Tras la coronación Argentina el telón bajó rápido sobre el escenario qatarí. Una noche después de la final ya no quedaba un alma en el Barwa. Esa misma noche saqué un pasaje directo a Estambul. Pero debía esperar unos días. Y fui testigo del vaciamiento, de personas y de espíritu. Desarmaron las habitaciones, desmantelaron la pantalla del fan fest, cerró el supermercado del barwa. No quedó ni el médico. 

Junto a mi amigo Iván salimos a recorrer Doha y la nostalgia se nos vino encima como un topetazo de Otamendi: no quedaba nada, ni un eco de lo que había sido la fiesta mundialista. Eran escenas postapocalípticas: los negocios cerrados, las calles vacías. Los subtes ya no tenían la frecuencia de dos minutos, sino de quince.  No había voluntarios y de a poco volvían a aparecer los molinetes y el boleto. Los habitantes de Doha habían recuperado su ciudad, pero ya no viajarian más en un metro con bailes y canciones marroquíes, argentinas o australianas.

Mi última noche fue, también, la última noche del Barwa. Algunos empleados me dijeron que ahí vivirían decenas de miles de trabajadores migrantes. Aquella última cena fue una obra de arte: los diez o quince argentinos que quedábamos prendimos las brasas y cocinamos a fuego lento la despedida. Un muchacho venezolano apareció con veinte latas de cerveza congeladas -en Doha cotiza más que el Bitcoin-. Luego apareció un fernet. Luego, un hombre qatarí en una 4x4 nos regaló tres vestimentas típicas mientras por los altoparlantes del vehículo sonaba “muchachos”. 

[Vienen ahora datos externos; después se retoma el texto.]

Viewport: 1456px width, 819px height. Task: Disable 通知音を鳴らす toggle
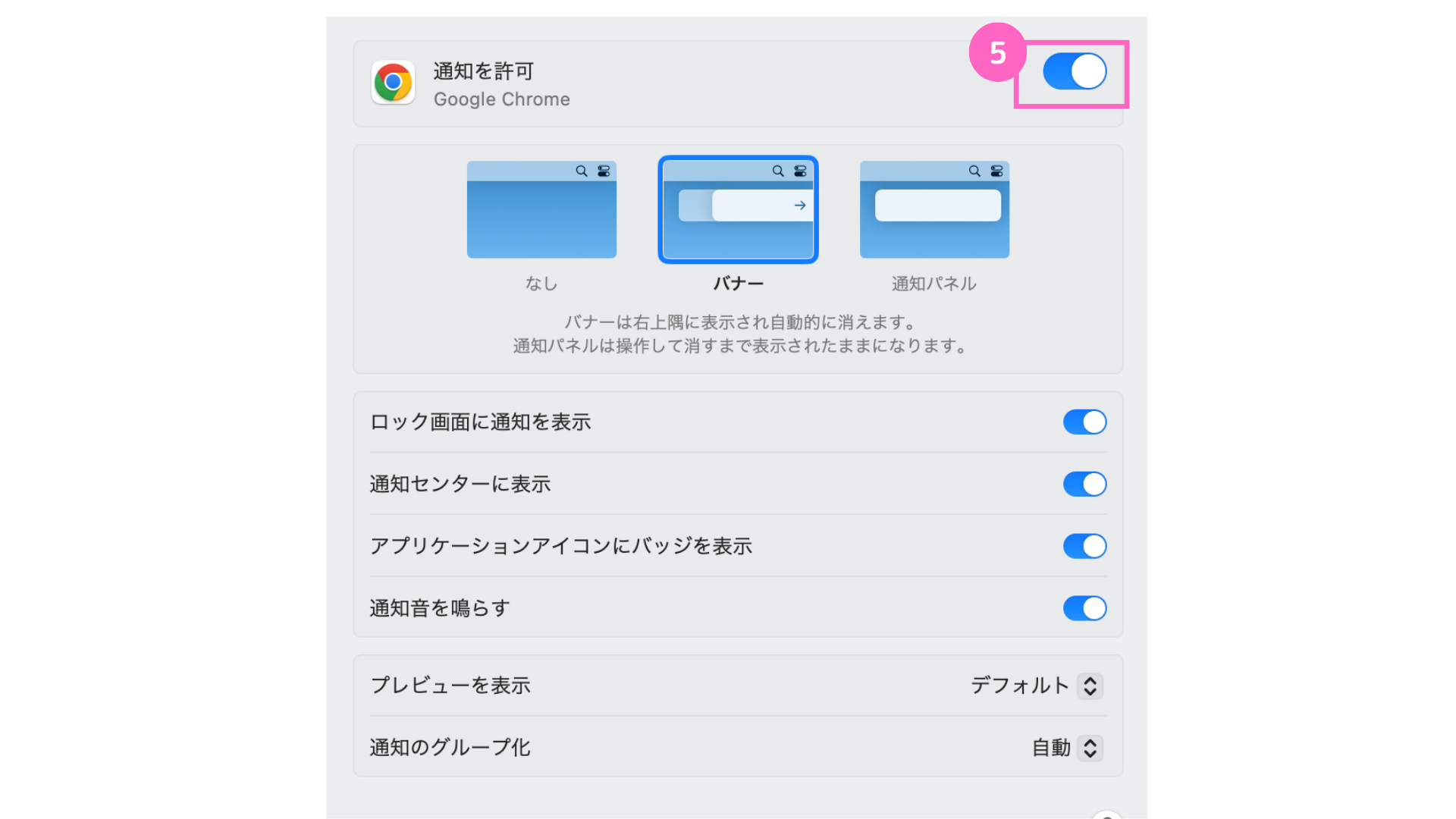pyautogui.click(x=1085, y=608)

Unos guardias de seguridad vinieron a calmarnos y terminaron bebiendo con nosotros. Al amanecer el fuego seguía prendido. No era posible reservar más noches así que solo quedaba la opción de ingresar a cualquier cuarto y dormir un rato, sin sábanas ni almohadas.

Me alejé del Barwa rumbo al aeropuerto. Había llegado un mes atrás con los mexicanos que decían que nos iban a eliminar mientras los árabes nos filmaban y se reían preguntando dónde estaba Messi. Me fui con la imagen de Messi levantando la copa del mundo fresca en la retina. Fuimos los últimos hinchas en irnos de un país al que seguramente nunca volveremos. Y por ser los últimos, toca apagar la luz. Y, ya en la oscuridad, en la total oscuridad, es momento de sonreir con lágrimas en los ojos mientras sentimos algunos pinchazos en el pecho que se deben a la nostalgia, pero también a que se está bordando una tercera estrella dorada.